The SAAB 9000 had a slight 'disagreement' with a stone wall whilst it was reversing out of a drive. :wall:

Now this is our everyday car and though well looked after isn't a show car. So I thought I would explain how to remove the worst of the damage without going to the cost of a specialist repair. I want to get it to the point where it isn't noticeable. In some areas the paint has been completely removed showing the base material.
So here's a step by step guide which I hope may be helpful to any others who may have disagreements with walls, posts etc.
You will need: 1500 wet 'n dry, cleaning fluid such as lighter fluid or similar, small touch up paint and lacquer as found in Halfords ( I used black which I had on the shelf, though the car is Amethyst), cutting paste, polish and wax. Ideally a rotary polisher would help.









The initial damage









Bucket of soapy water, 1500 grit wet 'n dry. 
Carefully rub down any scratches you can feel.









Keep checking with your finger tips until you are happy with the smoothness.
Do the same to the rubber strip.

















When complete, wipe over with cleaning fluid- lighter fluid or similar.
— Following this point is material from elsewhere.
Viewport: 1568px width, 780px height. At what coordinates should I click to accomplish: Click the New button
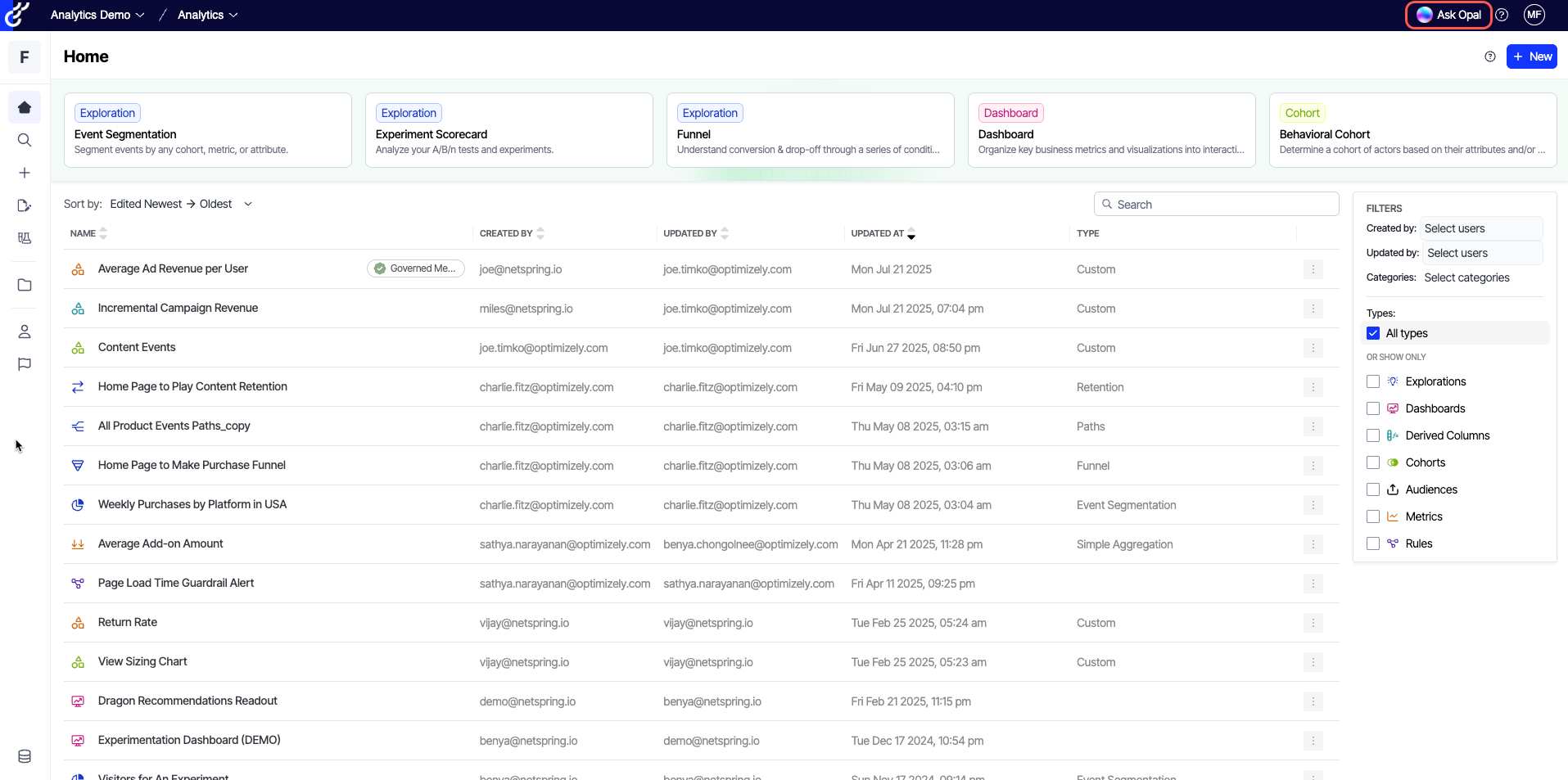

This will ensure the paint bonds well to the surfaces.









Apologies for bad photo - difficult to hold and press a button whilst holding a piece of paint covered cloth
Now getting a piece of cloth, wrap it around your finger, open the touch up paint and tip a bit on to your finer, rubbing it quickly in to the damaged area. Please note, these paints dry quickly so speed is important. Normally I would use a slower drying paint on a bonnet for example (see my thread http://www.detailingworld.co.uk/forum/showthread.php?t=153965 ), but in this case I needed to complete the repair quickly.
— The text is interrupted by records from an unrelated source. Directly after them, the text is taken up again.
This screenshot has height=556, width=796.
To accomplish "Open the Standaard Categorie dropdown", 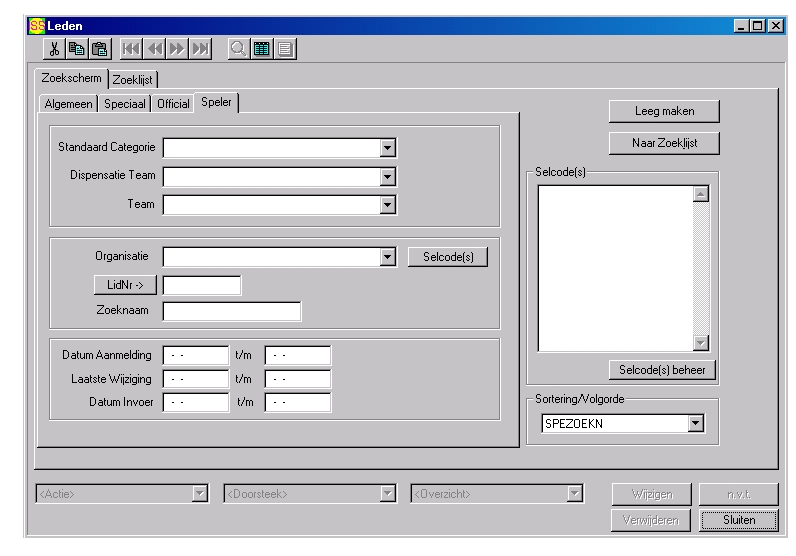I will coord(388,149).
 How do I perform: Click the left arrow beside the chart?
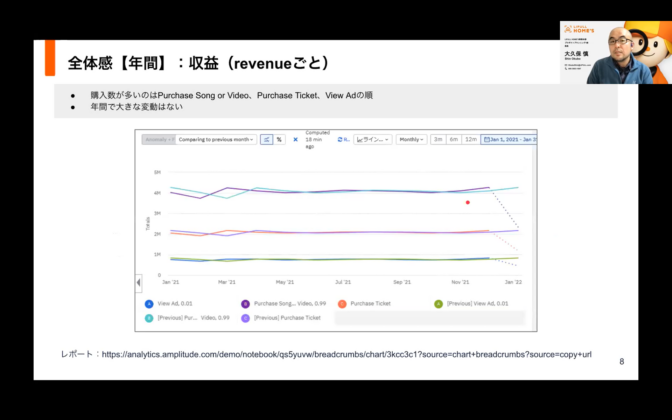click(138, 283)
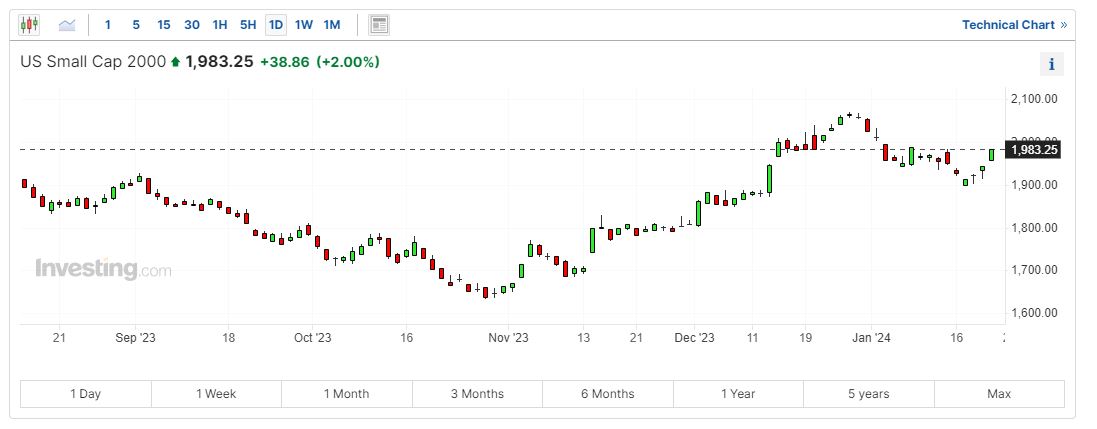The width and height of the screenshot is (1097, 429).
Task: Set interval to 5H
Action: pos(248,24)
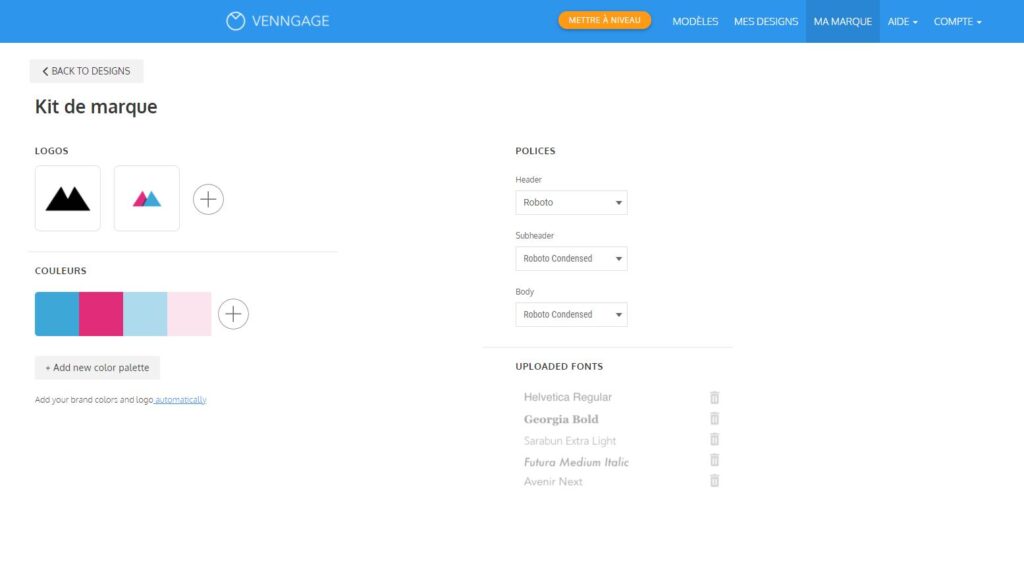This screenshot has height=572, width=1024.
Task: Click Add new color palette button
Action: pos(97,368)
Above Fpic shows bumper half 'painted'.

Leave for 15 minutes, or until the paint feels dry to the touch, then apply another coat. Again leave until dry, then apply the lacquer (optional) using the same method.


















Leave to dry for at least an hour, then cut back using a paste, polish then wax. A rotary and pad helps.
It is not perfect but it is an improvement. Allow approx 3 hours

After


----------



## JBirchy (Oct 9, 2010)

Marvellous effort mate, looks great for a little repair job!


----------



## Guru (Aug 28, 2013)

Nice little DIY repair therer. Well done.


----------



## TonyH38 (Apr 7, 2013)

Nice job done there looks good to me from the picture.


----------



## dandam (Apr 10, 2011)

Very handy, thanks


----------



## Kiashuma (May 4, 2011)

Great job cheers for the tips.


----------



## matt1234 (Dec 2, 2013)

Great job


----------



## Naranto (Apr 5, 2007)

Cheers to all.

As I said, not perfect, but unless you look very closely, you will not notice it, so good enough for this car.
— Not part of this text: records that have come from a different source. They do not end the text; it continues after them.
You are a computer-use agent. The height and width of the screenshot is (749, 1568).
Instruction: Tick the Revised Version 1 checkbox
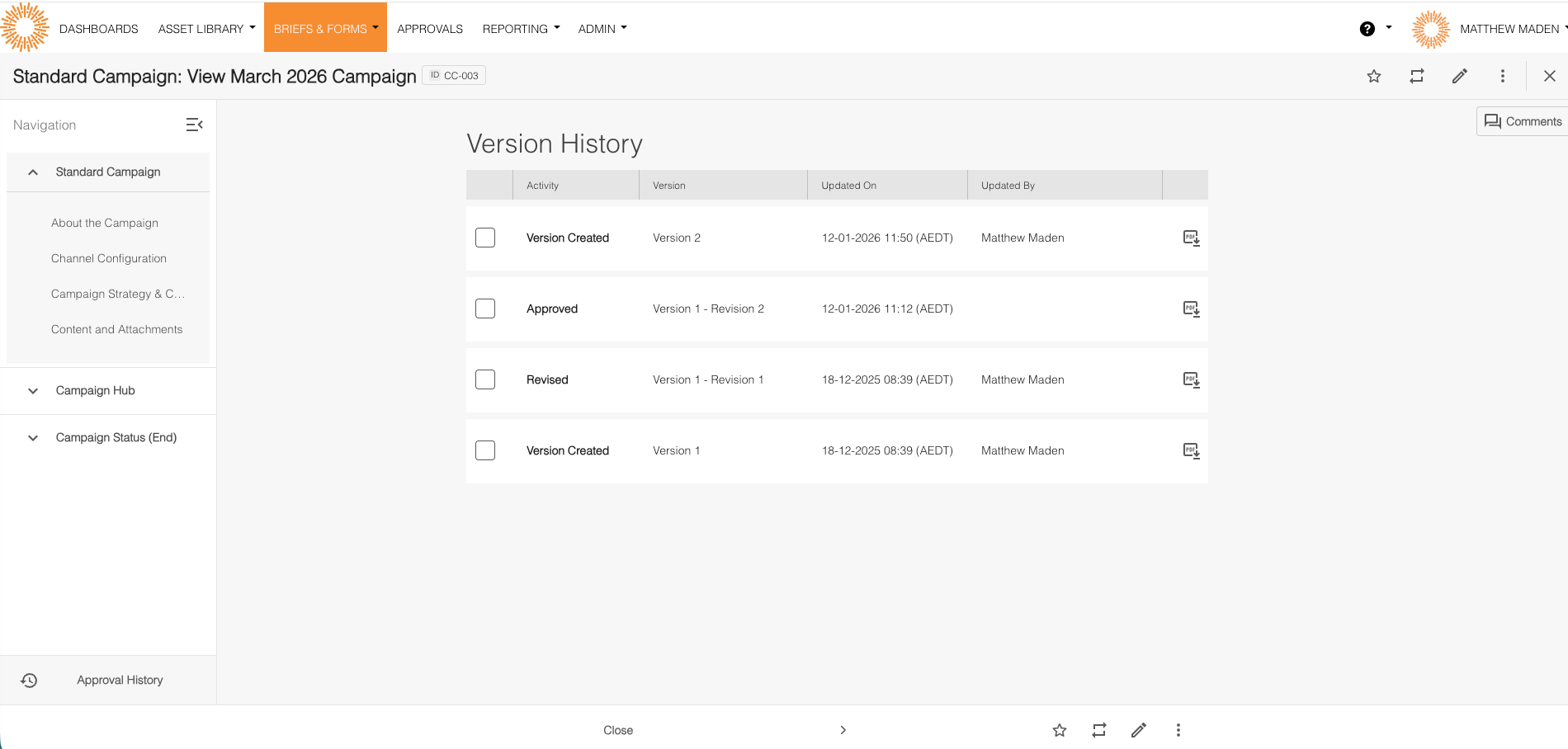pyautogui.click(x=485, y=379)
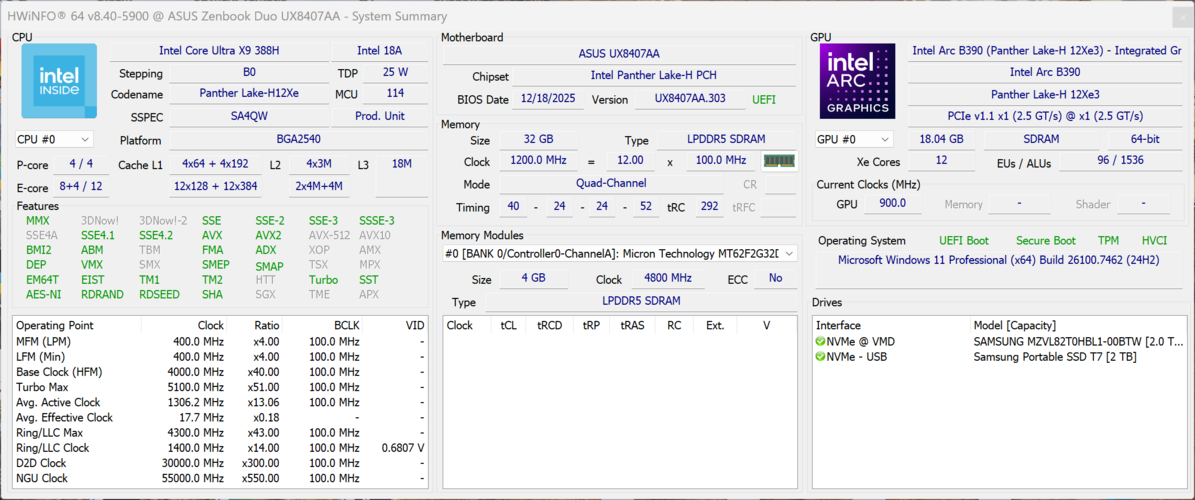The width and height of the screenshot is (1195, 500).
Task: Click the Model [Capacity] drives column header
Action: point(1017,325)
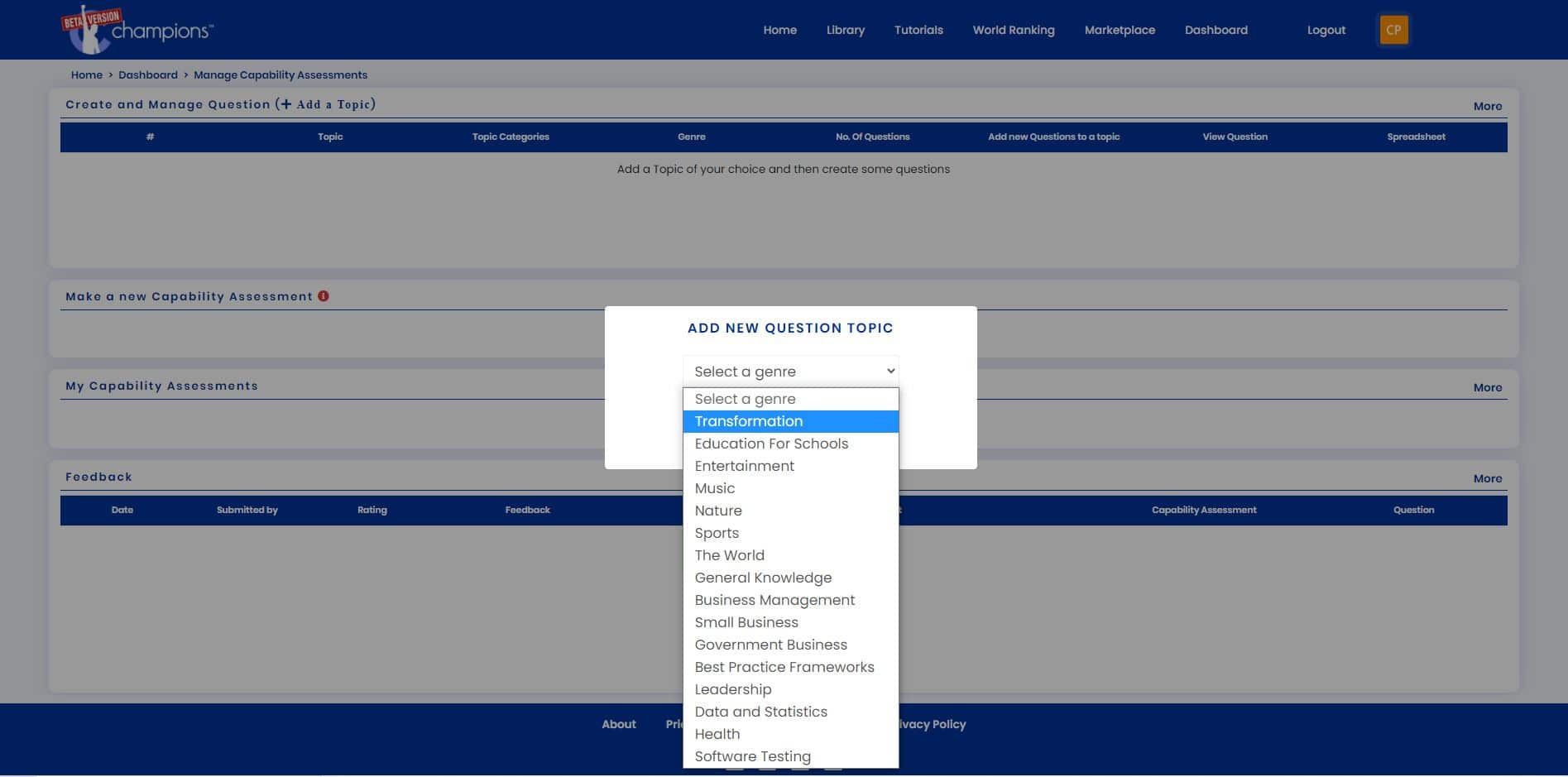Expand the Select a genre combo box

coord(791,372)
Just thought, for those who have a similar accident, this little missive may help - even more so when its your other half who did it!


----------



## Jamie! (Feb 24, 2014)

Good effort there mate, was not expecting you to be able to get it looking anything like that.


----------



## Barchettaman (Dec 16, 2007)

Bit of a thread bump, but thank to the OP for this little guide, it proved really helpful for a similar bit of damage on my front bumper.

What a great forum.


----------



## bazz (May 15, 2007)

looks a neat little diy repair you have done there great job


----------



## Naranto (Apr 5, 2007)

This particular 'bumper scuff' car, a SAAB 9000 Anniversary was written off late last year. 
Some numpty drove in to the side.


----------



## DimSum (Aug 13, 2013)

That's some great advice, off to read your bonnet thread now


----------



## LSpec (Apr 7, 2013)

thank you, very helpful


----------